A funny thing happened to gold on the way to new highs
Kitco Commentaries | Opinions, Ideas and Markets Talk
Featuring views and opinions written by market professionals, not staff journalists.
Thursday, we saw an epic day in markets across the board. Equities were under immense pressure before reversing to have a huge up day. Crude oil traded over $100 per barrel before closing lower on the day. Bonds were exploding higher only to reverse and close lower.
There was no bigger story than precious metals. Gold was up trading 1980 before closing at 1880, silver almost 26 before closing under 25 and platinum well over 100 before getting hammered. What does this action mean?
Price action is always the key factor for markets. The monster rallies in gold, silver and platinum failed because they were based on fear and panic. We have written many times, spike moves up or down are based on emotions and not true markets.
Other than being ugly for metals buyers, there was no damage done to the markets.
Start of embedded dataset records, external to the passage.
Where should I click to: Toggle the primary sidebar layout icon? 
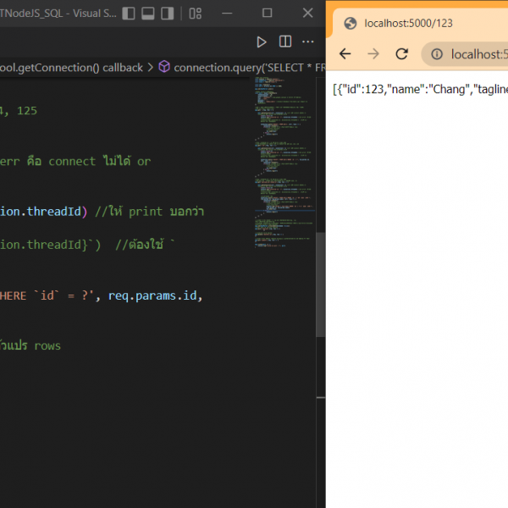coord(129,14)
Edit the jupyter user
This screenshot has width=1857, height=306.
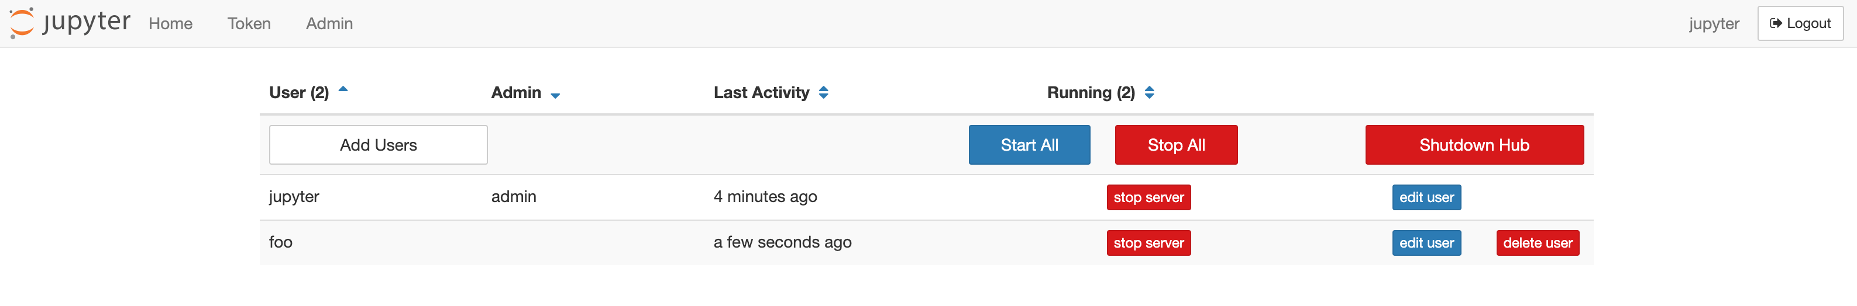pyautogui.click(x=1426, y=197)
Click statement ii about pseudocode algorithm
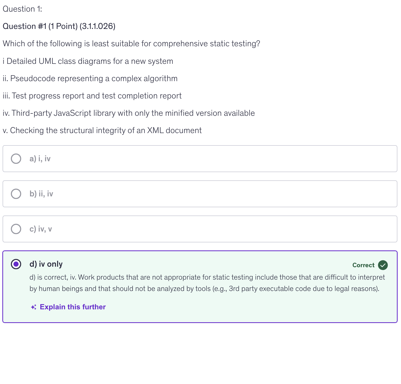 90,79
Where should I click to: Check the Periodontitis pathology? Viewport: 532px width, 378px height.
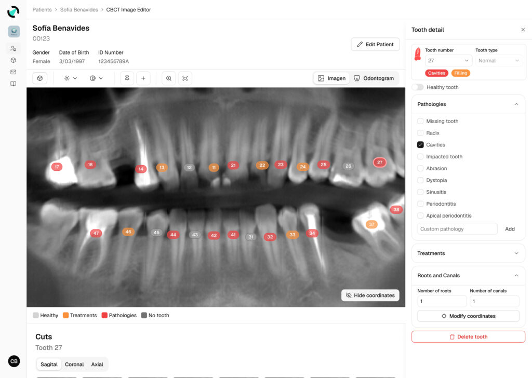[x=420, y=204]
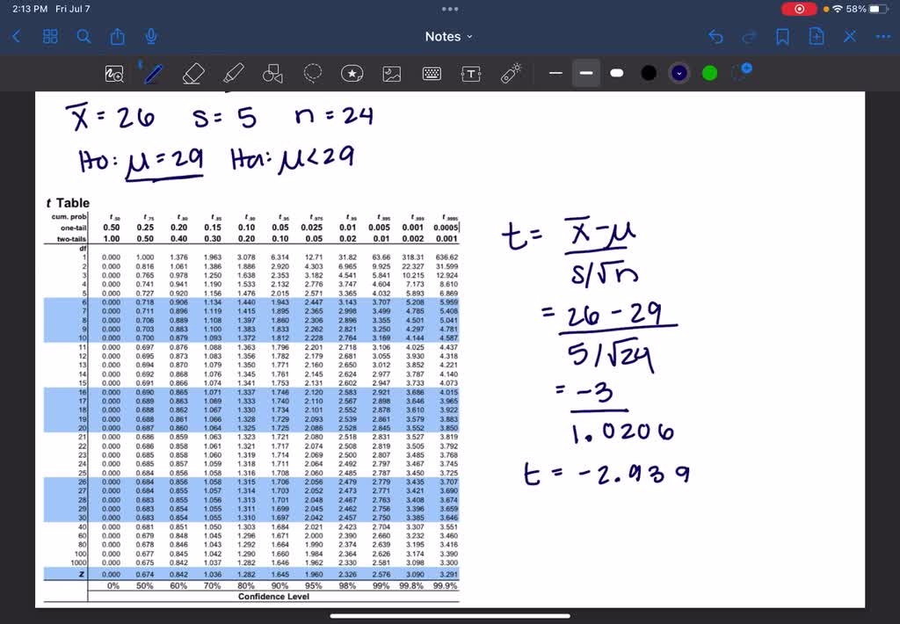Open the navy color's shade dropdown
Image resolution: width=900 pixels, height=624 pixels.
pyautogui.click(x=679, y=74)
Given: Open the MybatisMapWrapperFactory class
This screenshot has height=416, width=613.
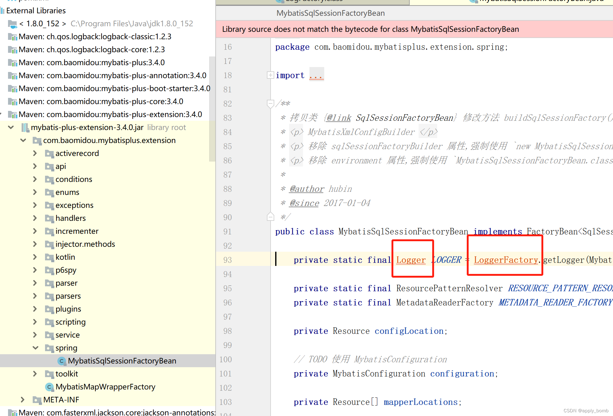Looking at the screenshot, I should click(x=106, y=387).
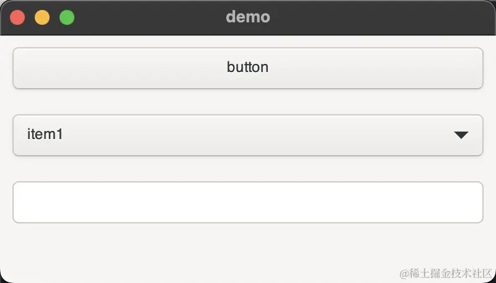Image resolution: width=496 pixels, height=283 pixels.
Task: Close the demo window with red button
Action: click(17, 17)
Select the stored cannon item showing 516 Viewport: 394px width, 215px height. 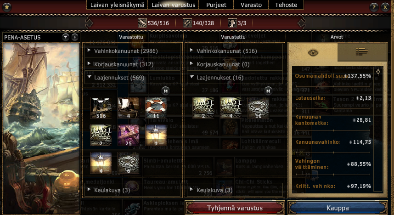coord(101,108)
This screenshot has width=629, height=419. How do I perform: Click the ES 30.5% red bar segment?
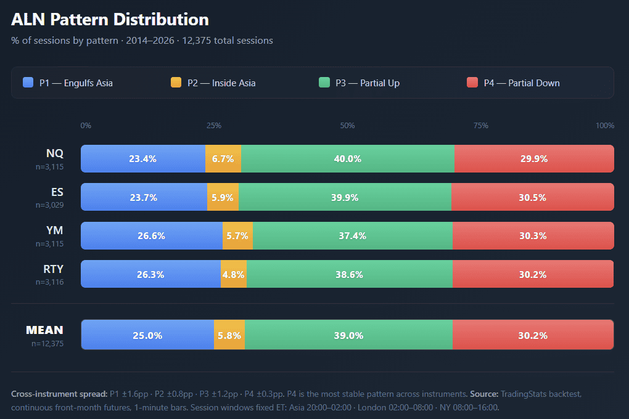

What we saw was fear that drove prices up followed, buyers disappeared forcing nervous longs to sell, which they did in force. The bottom line was basic mean reversion leaving metals in an uptrend.
Precious metals should be owned on a physical basis with capital that is not needed tomorrow or anytime soon. Trading should be done with paper, knowing that we can trade either side without emotions.
In all markets, price action determines what will happen in the next day, week, or month. Keep the two strategies separate. The worst trade anyone can make is turning a trade into an investment hoping for a way out. Traders must learn to take their losses and move on to the next trade.
Patience, discipline, and money management always win the day. Let the map of the markets show you the way.